In Lembeek leeft de processie nog wat langer door dan elders, maar voor hoe lang nog? Nog steeds brengt ze veel volk op de been en nog steeds zakken voormalige bewoners af om jaarlijks hun afkomst te gedenken, maar wat met de nieuwe bewoners? Zonder de diepte van de wortels voelen zij niet noodzakelijk diezelfde band met een rondgang die voor hen soms meer als een maskerade van ingewijden overkomt. Wat verbindend is voor het oude Lembeek kan verwijdering betekenen voor het nieuwe Lembeek. Veroon zal dus ook uit een ander vaatje moeten tappen, wil hij het nieuwe Lembeek verbinden met het oude.

Bindmiddel

Van zodra we erkenning en bescherming zoeken voor ogenschijnlijk banale vanzelfsprekendheden, dan is de vanzelfsprekendheid intussen verdwenen. Renildis en Veroon boden bescherming aan hun dorpen toen hun integriteit niet verzekerd was. Nu zoeken ze zelf bescherming. De Tour de Sainte Renelde is sinds 2005 opgenomen als ‘Chef-d’œuvre du Patrimoine oral et immatériel de la Fédération Wallonie-Bruxelles’. De Veroonmars uit Lembeek staat langs Vlaamse kant geregistreerd als element op de ‘Inventaris Vlaanderen van het Immaterieel Cultureel Erfgoed’. De rollen zijn gekeerd. De omringende gemeenschappen behoeden nu hun heiligen in plaats van andersom, ieder langs hun kant van de grens.

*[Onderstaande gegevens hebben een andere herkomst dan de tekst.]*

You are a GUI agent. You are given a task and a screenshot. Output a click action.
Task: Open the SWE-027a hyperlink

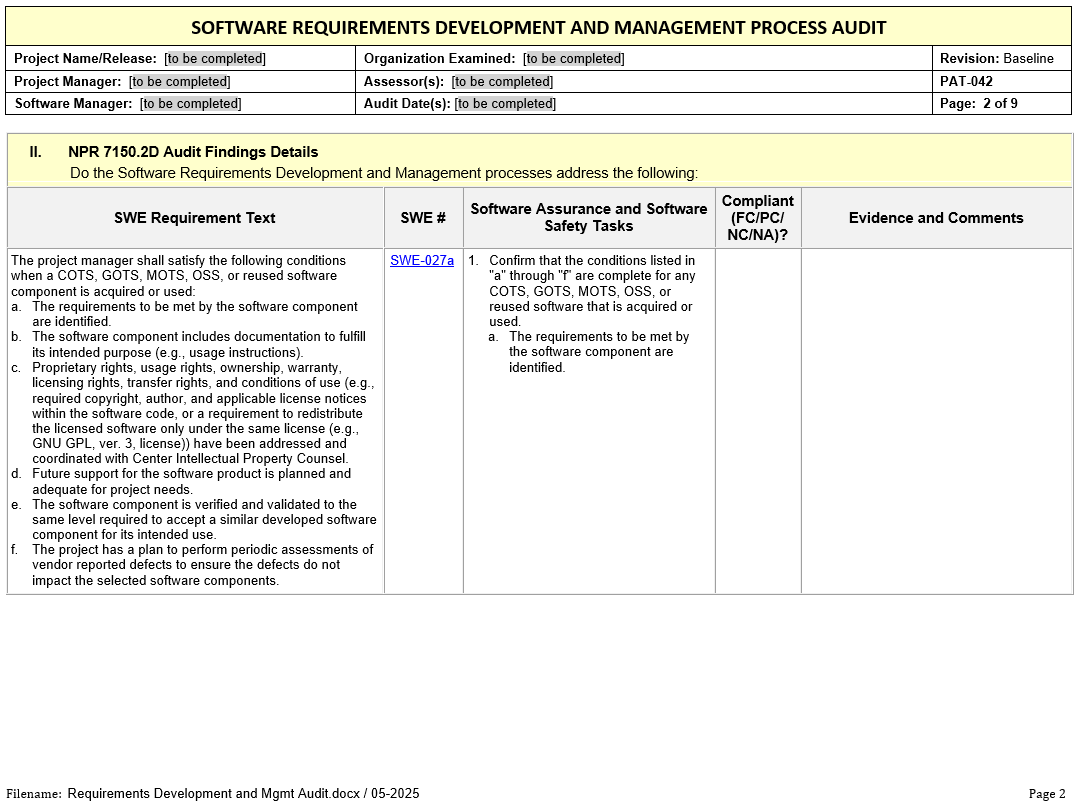(421, 260)
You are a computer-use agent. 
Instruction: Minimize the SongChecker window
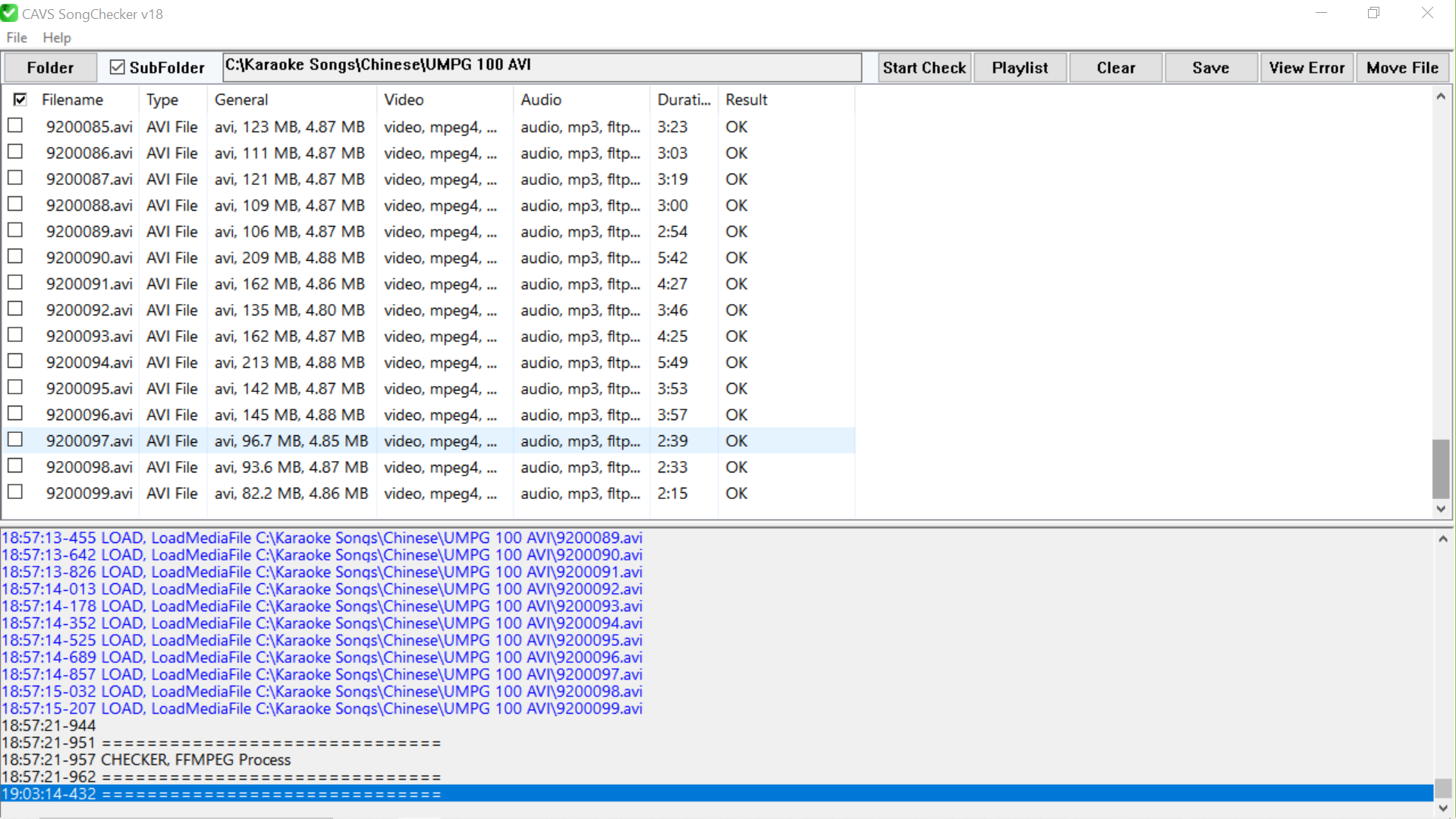[1321, 13]
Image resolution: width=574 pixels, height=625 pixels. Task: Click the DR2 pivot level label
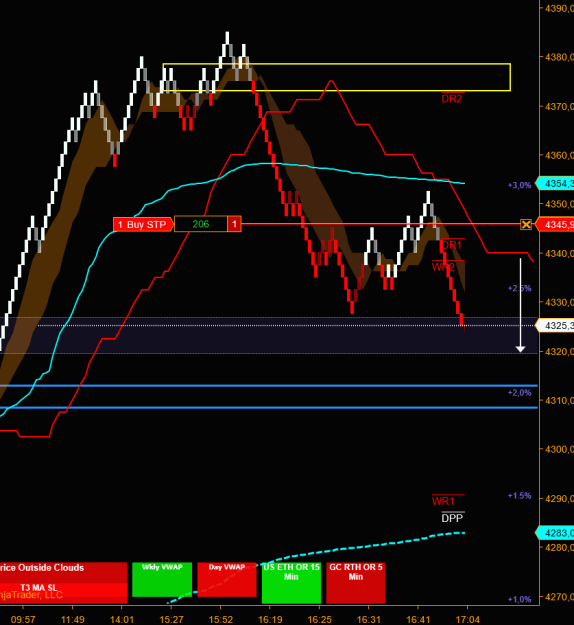coord(452,98)
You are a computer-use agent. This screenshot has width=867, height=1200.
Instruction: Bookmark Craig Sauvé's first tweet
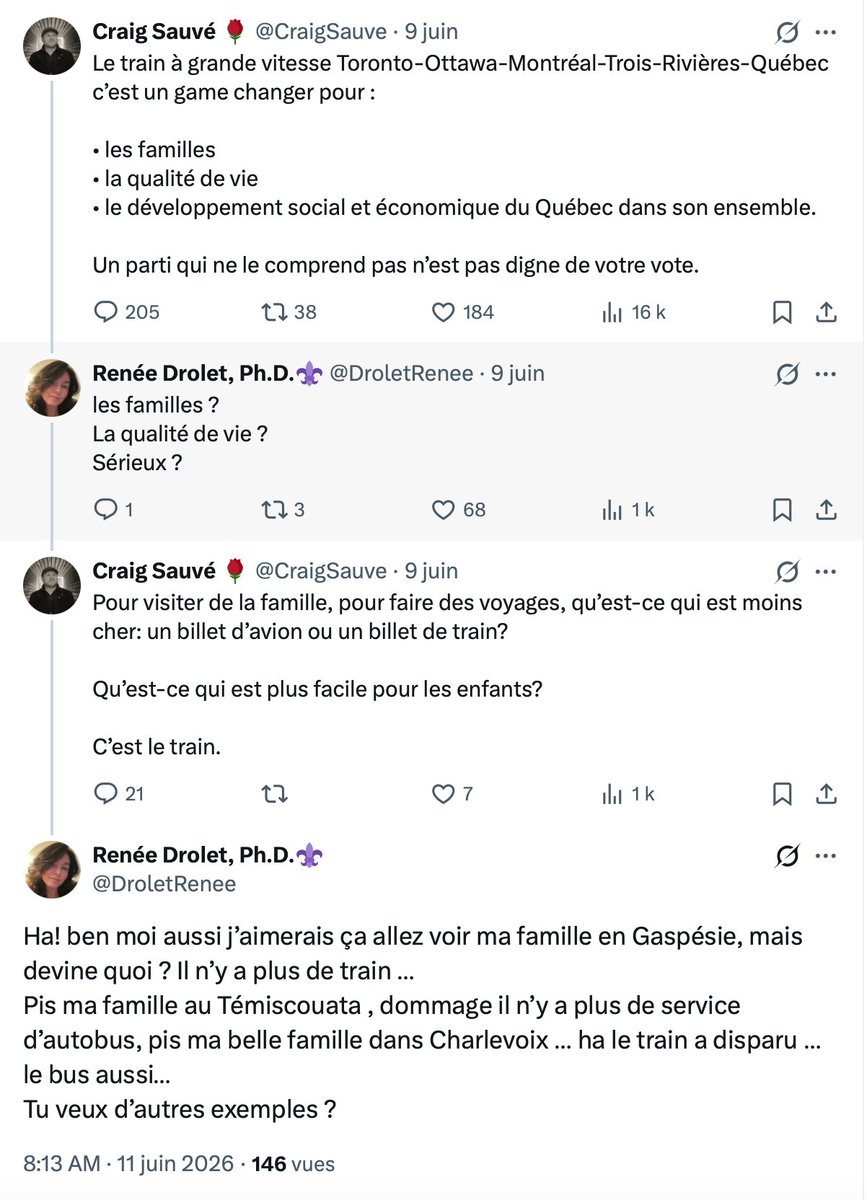783,313
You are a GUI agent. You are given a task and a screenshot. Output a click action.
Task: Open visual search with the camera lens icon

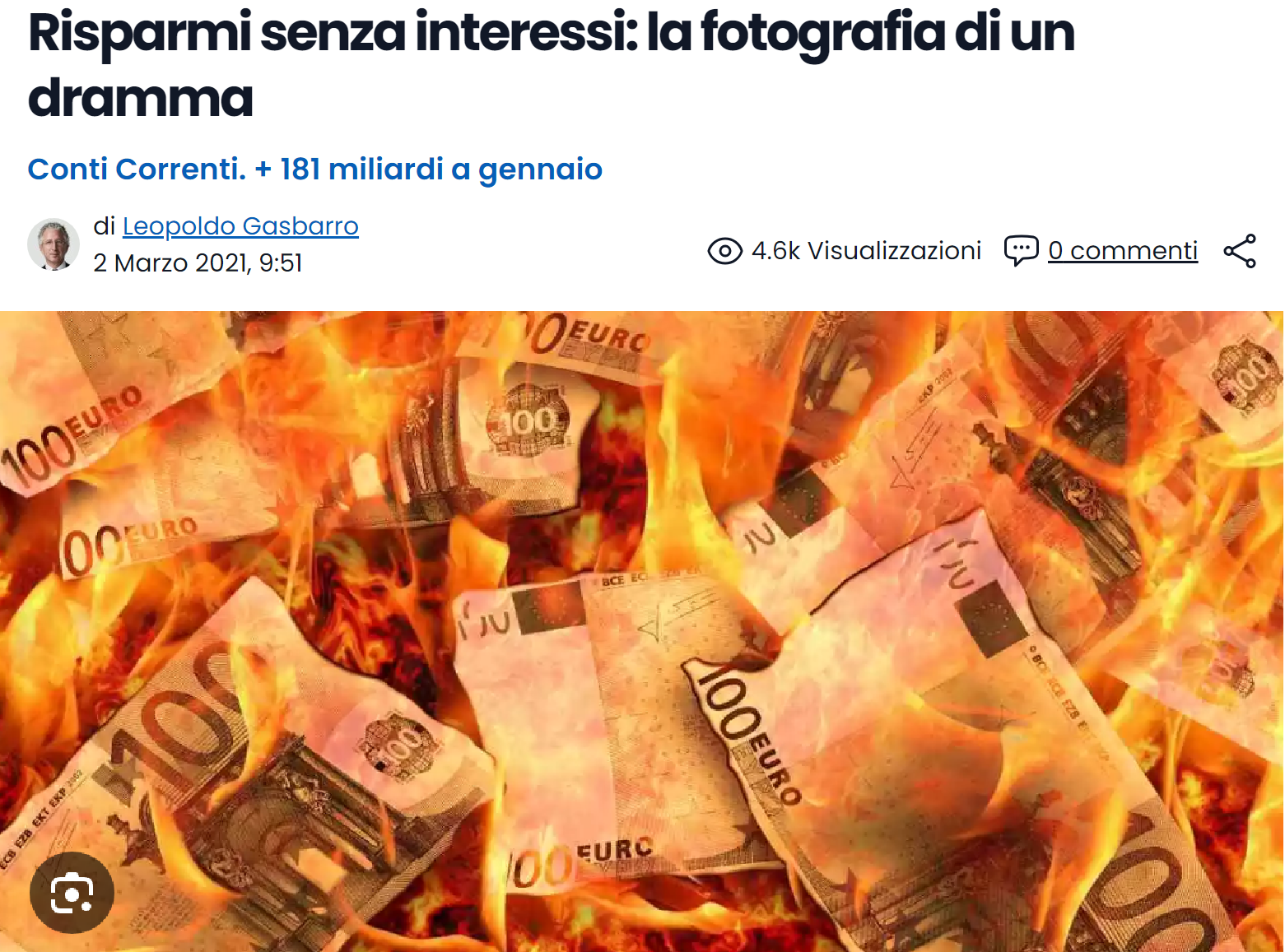pos(72,894)
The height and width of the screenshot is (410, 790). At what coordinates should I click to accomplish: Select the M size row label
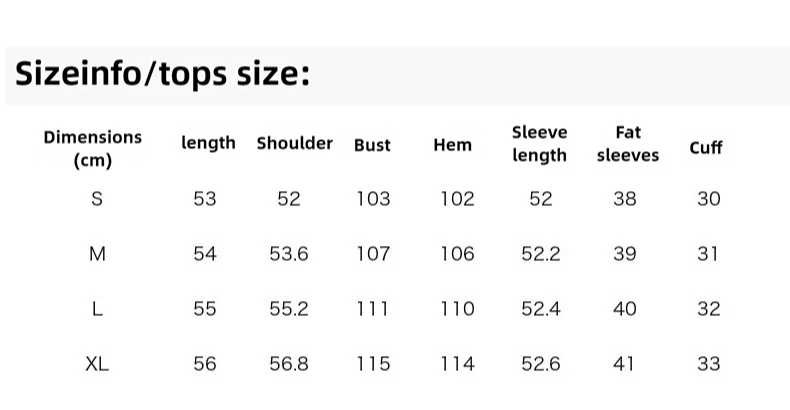pyautogui.click(x=97, y=254)
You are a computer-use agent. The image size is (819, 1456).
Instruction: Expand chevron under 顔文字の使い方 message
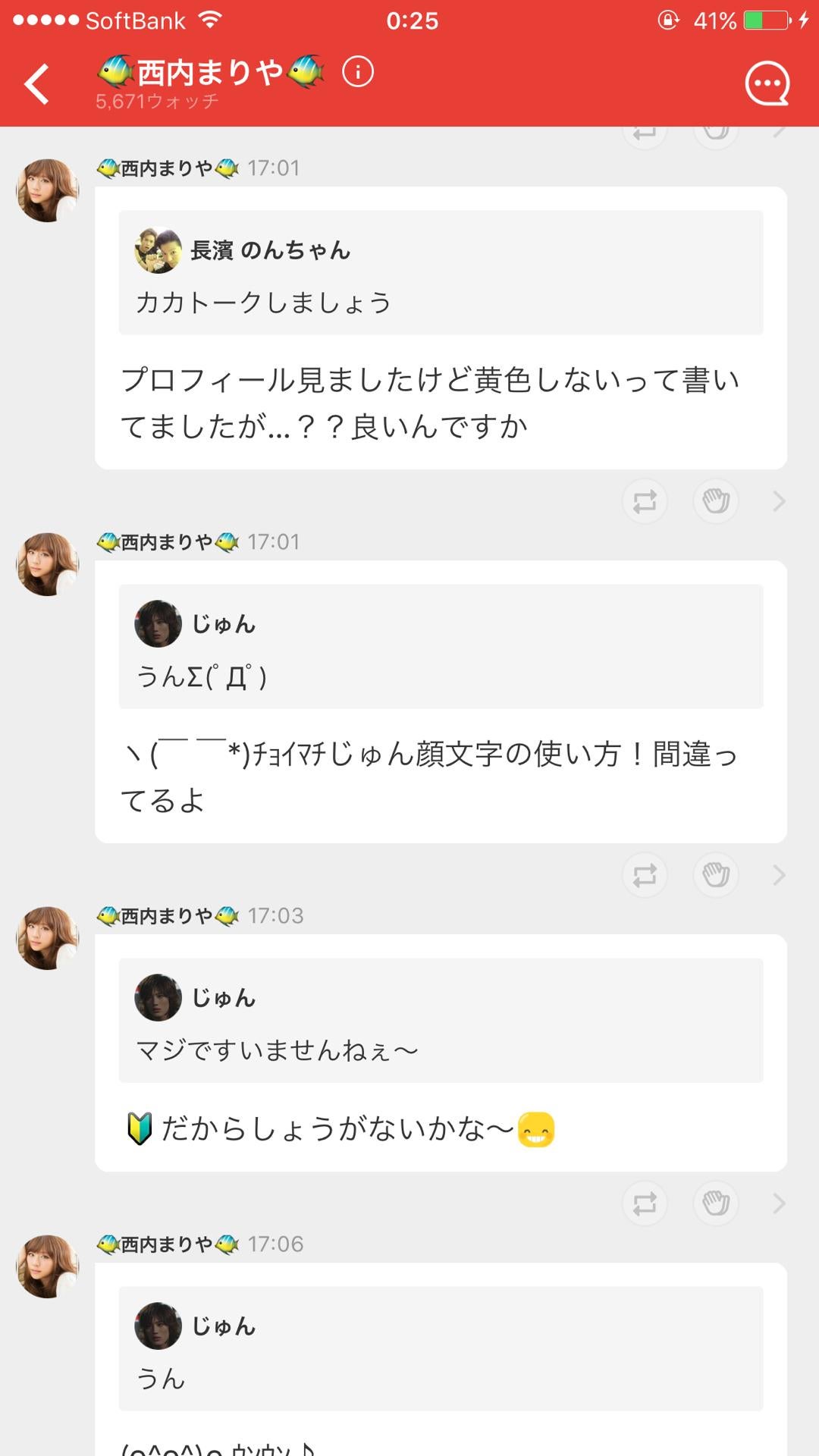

Veroon deed onlangs nog eens wat hij vroeger vaker deed – bindmiddel en beschermer zijn in onzekere tijden – toen tijdens de coronapandemie de onzekerheid een uitweg zocht en voor de Lembekenaren de rand van hun dorp ook de beperkende grens van hun wereld werd, tooiden de bewoners hun huizen met vlaggen ter ere van Veroon en riepen ze nogmaals de bescherming af van hun Heilige opdat de plaag ook dit keer aan hun deur voorbij zou trekken. Intussen steekt de Veroonmars nog elk jaar de taalgrens over naar Clabecq en trekt de cavalerie van Lembeek nog jaarlijks naar Saintes voor de Tour de Sainte Renelde.

 

Dank aan Luc Delporte, conservator van het Musée de la Porte in Tubize, die me van de nodige historische inzichten voorzag over de geschiedenis van Saintes en Tubize. Dank aan Dirk Vandenplas, historicus en heemkundige uit Lembeek voor de achtergrondinformatie over Lembeek.